The data:

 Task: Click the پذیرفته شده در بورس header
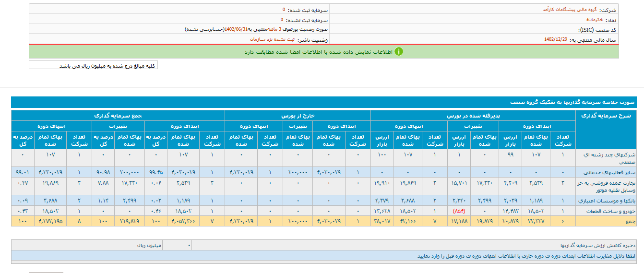pos(473,116)
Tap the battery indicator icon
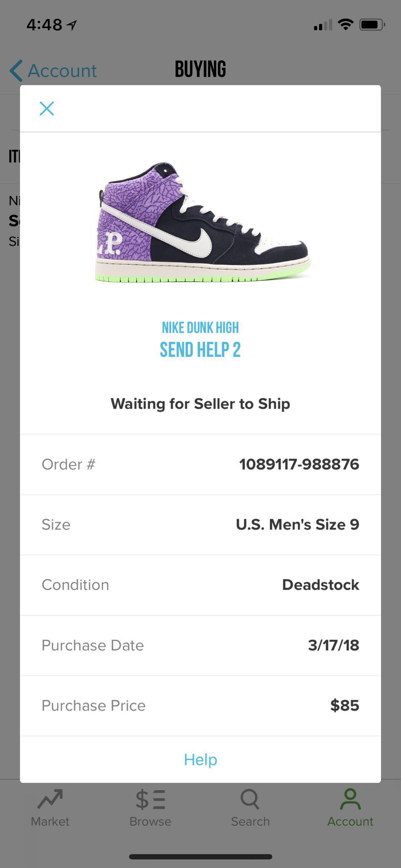The width and height of the screenshot is (401, 868). pos(372,25)
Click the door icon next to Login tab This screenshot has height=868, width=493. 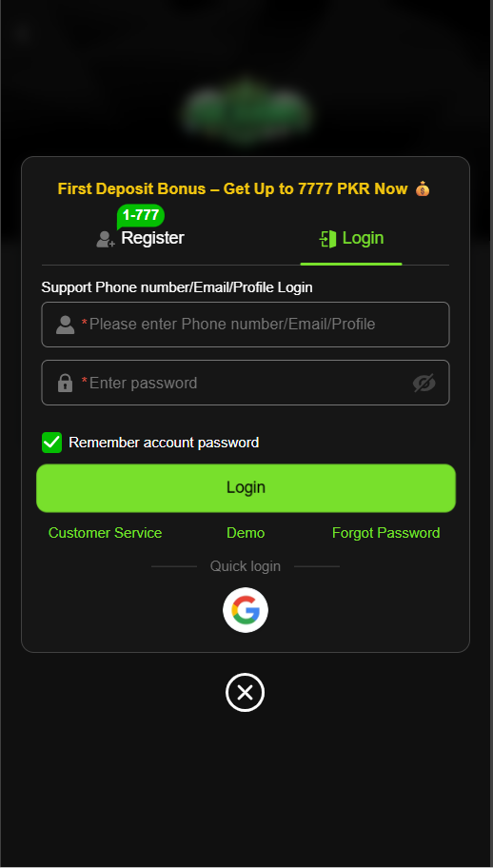tap(327, 239)
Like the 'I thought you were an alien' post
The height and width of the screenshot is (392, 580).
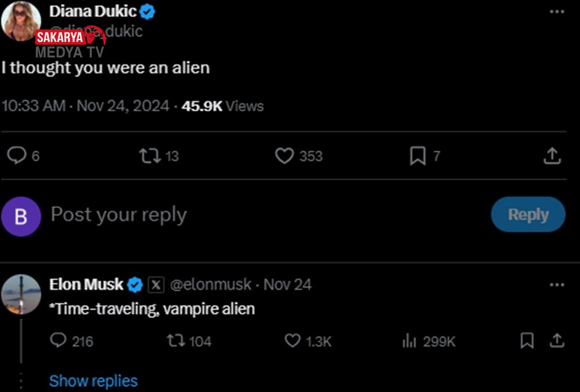(284, 155)
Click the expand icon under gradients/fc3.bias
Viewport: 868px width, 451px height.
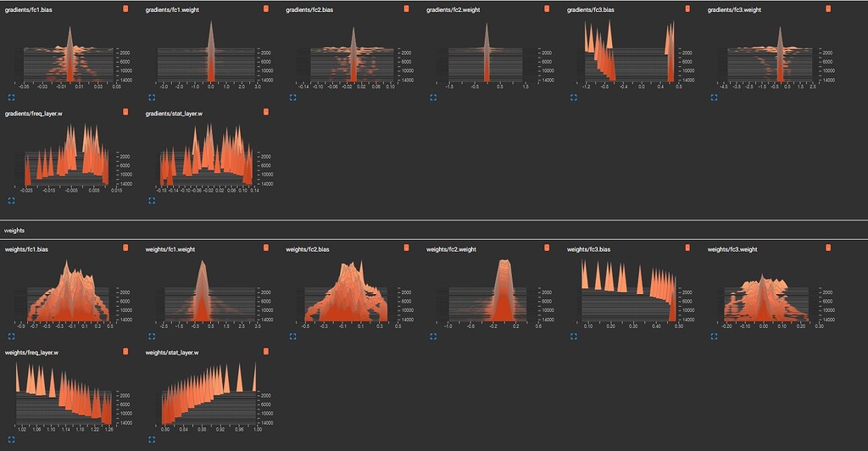click(x=574, y=97)
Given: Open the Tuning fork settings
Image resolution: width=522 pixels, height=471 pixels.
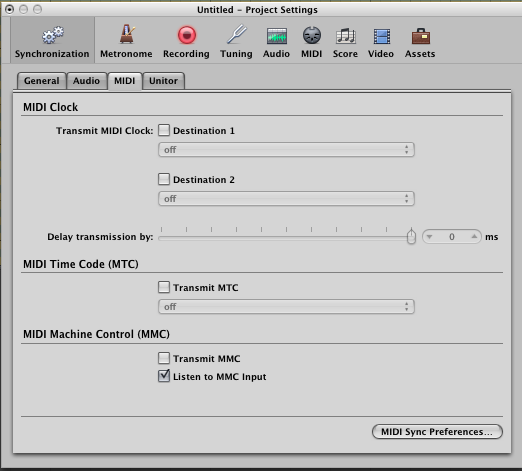Looking at the screenshot, I should click(x=237, y=34).
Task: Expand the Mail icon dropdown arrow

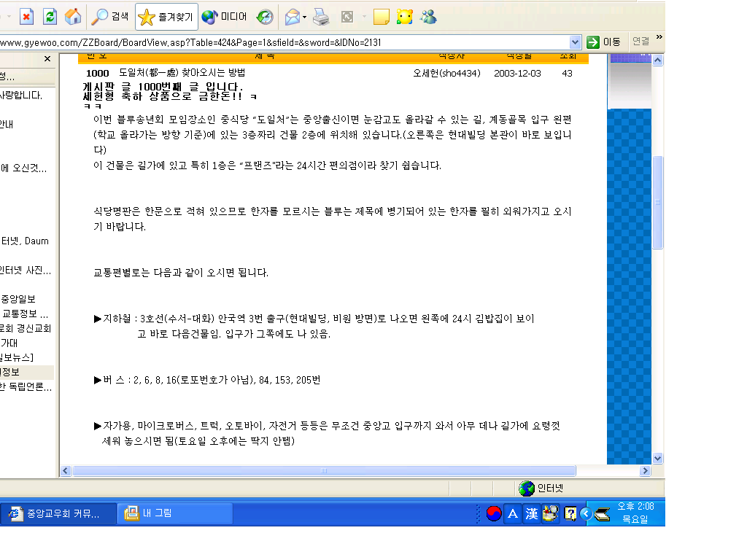Action: tap(304, 16)
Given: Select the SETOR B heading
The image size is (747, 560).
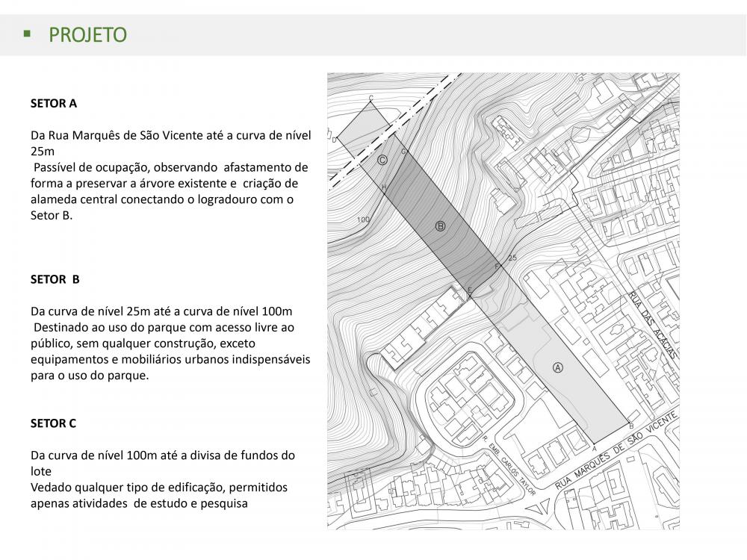Looking at the screenshot, I should coord(55,279).
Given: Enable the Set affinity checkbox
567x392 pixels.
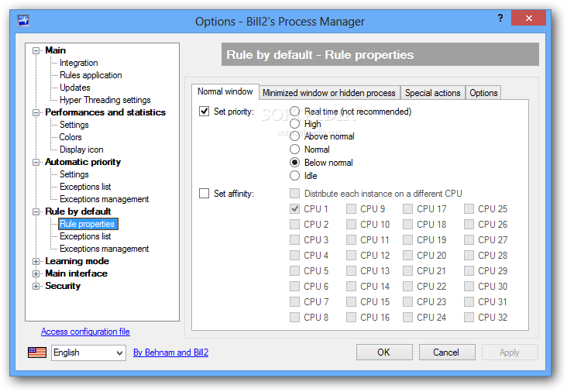Looking at the screenshot, I should (x=204, y=194).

The problem:
If a picture falls within the lines from the one containing "Click the expand" through the end of the material, leave it out while repeating those lines exactly.

Answer box:
Click the expand icon under gradients/fc3.bias
Viewport: 868px width, 451px height.
click(x=574, y=97)
Given: Open the Tuning fork settings
Image resolution: width=522 pixels, height=471 pixels.
Looking at the screenshot, I should click(x=237, y=34).
Task: Expand the Mail icon dropdown arrow

Action: tap(304, 16)
Given: Select the SETOR B heading
The image size is (747, 560).
Looking at the screenshot, I should coord(55,279).
Given: Enable the Set affinity checkbox
567x392 pixels.
Looking at the screenshot, I should (x=204, y=194).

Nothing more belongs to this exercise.